Postby NeverHadAChance » Mon Aug 17, 2020 11:54 am

It's true that I was dissociating regularly, and I did try to imitate abusers but not unconsciously, rather I was punished every time I tried to act reasonably. I thought they were teaching me a lesson, and in the end I accepted that lesson, that my idea of good behavior was wrong and "weak" and caused me to get abused. I was just seen as weak and pathetic because of my high empathy and people seemed to take pleasure in hurting me mentally or physically. So in the end I got the message, that my "weak" behavior was pathetic and wrong, and I had to be more aggressive, otherwise it's my fault if I get abused.

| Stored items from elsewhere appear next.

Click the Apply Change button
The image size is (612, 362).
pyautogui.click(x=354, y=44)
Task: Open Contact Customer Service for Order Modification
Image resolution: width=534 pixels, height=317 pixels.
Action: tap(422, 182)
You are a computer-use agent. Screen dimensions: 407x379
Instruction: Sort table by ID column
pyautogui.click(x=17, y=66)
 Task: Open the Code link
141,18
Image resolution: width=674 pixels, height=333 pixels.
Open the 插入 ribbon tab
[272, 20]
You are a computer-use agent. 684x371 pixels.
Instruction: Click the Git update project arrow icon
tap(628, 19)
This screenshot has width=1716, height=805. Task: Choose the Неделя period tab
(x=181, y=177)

I could not for the life of me figure out how I was supposed to act. No matter what people found some reason to humiliate me. There's only so many times you can get called "prude" and "weak" and "pathetic" and have people trip you and bloody you, kick you in the genitals "jokingly," and then go home and have your mom mess with you and then threaten to murder you if you try and stand up for yourself, followed by going back to a shared room with a brother whose mission in life was to torment you until you got on your knees and begged, at which point he'd repeat your begging in a mocking voice. "pLeAsE" And I could still maybe deal with all that, but then there's that crippling illness where your body feels like it's being crushed and your head is so heavy you can't think anymore and you're allergic to everything and can't digest normal food. Then dad comes home and you say you're feeling unwell, and he gets annoyed because the doctor said it was nothing, so you're supposed to go away or else. So you go away because if you piss him off, he may just threaten to murder you. Apparently all this was my fault for being weak. Then it's time for sex education at school: "masturbation is great and you all should do it. OK that's it, bye." Couldn't breathe, couldn't eat, couldn't get help, couldn't sit alone. Always "out in the open" and never in a private place where you could even just sit or sleep.

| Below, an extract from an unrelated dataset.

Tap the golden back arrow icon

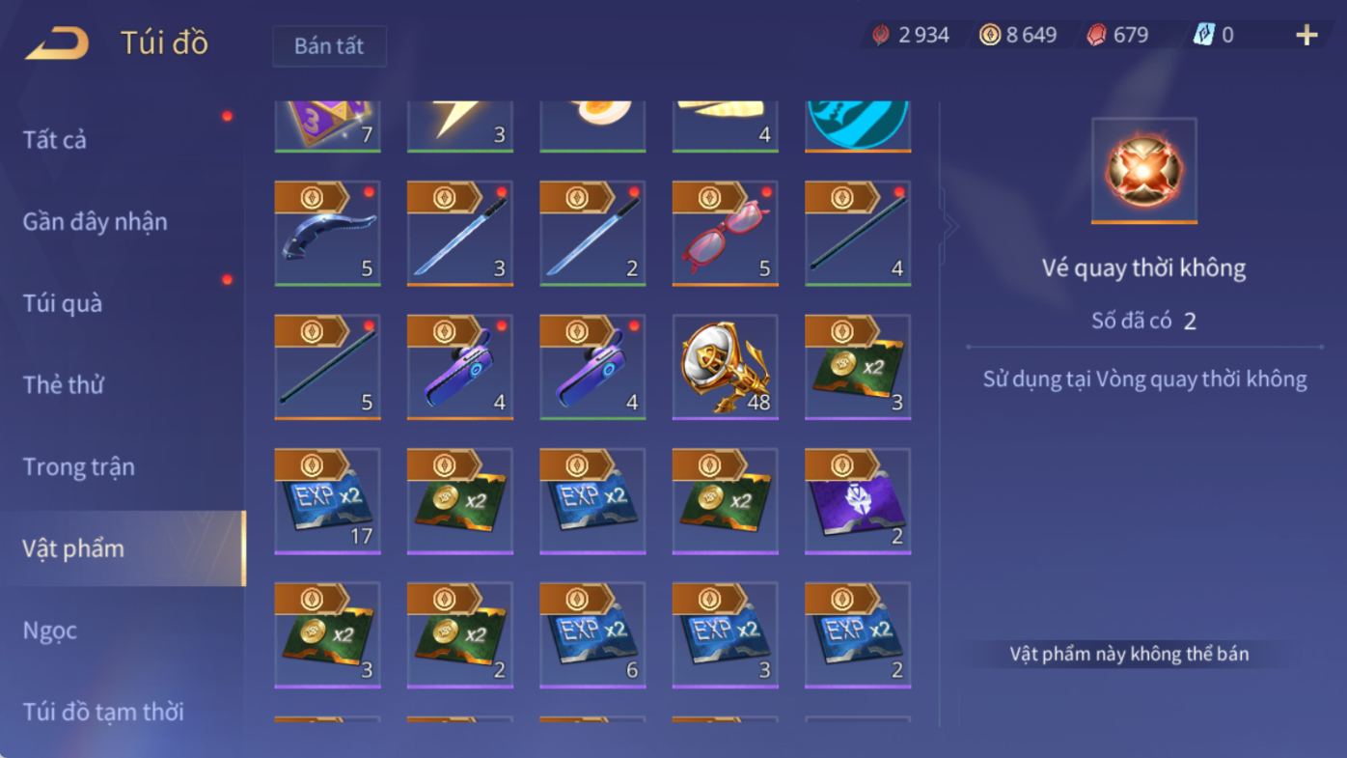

One thing I tried was to do to others what people were doing to me. For example, everyone found it amusing if I got kicked in the genitals. After a certain point I did it to someone else, and I was punished for it and everyone was aghast. I couldn't for the life of me understand that double standard. It'd been done to me a dozen times without anyone getting punished, suddenly it's wrong if I do it? Suddenly everyone became sober and told me I had to apologize. It was reported to his parents and it almost became a scandal. Meanwhile for months prior people were regularly doing it to me and adults turned a blind eye. Was I in the Twilight Zone?

It's all just such a rollercoaster, alternating between some normal days and then sheer terror. Even with all of the above I just needed a single adult to guide me and I'd have turned out alright. But nobody was there who wasn't only interested in their own agenda.

When people picture a criminal, they take for granted some base assumptions. They imagine an able bodied person, who when he tries to breathe, it actually works, and he's just an evil schemer who abuses deliberately and knowingly.

@TheGangsAllHere I'm trying my best to find a therapist so I can work on these things. Thanks so much for your insight.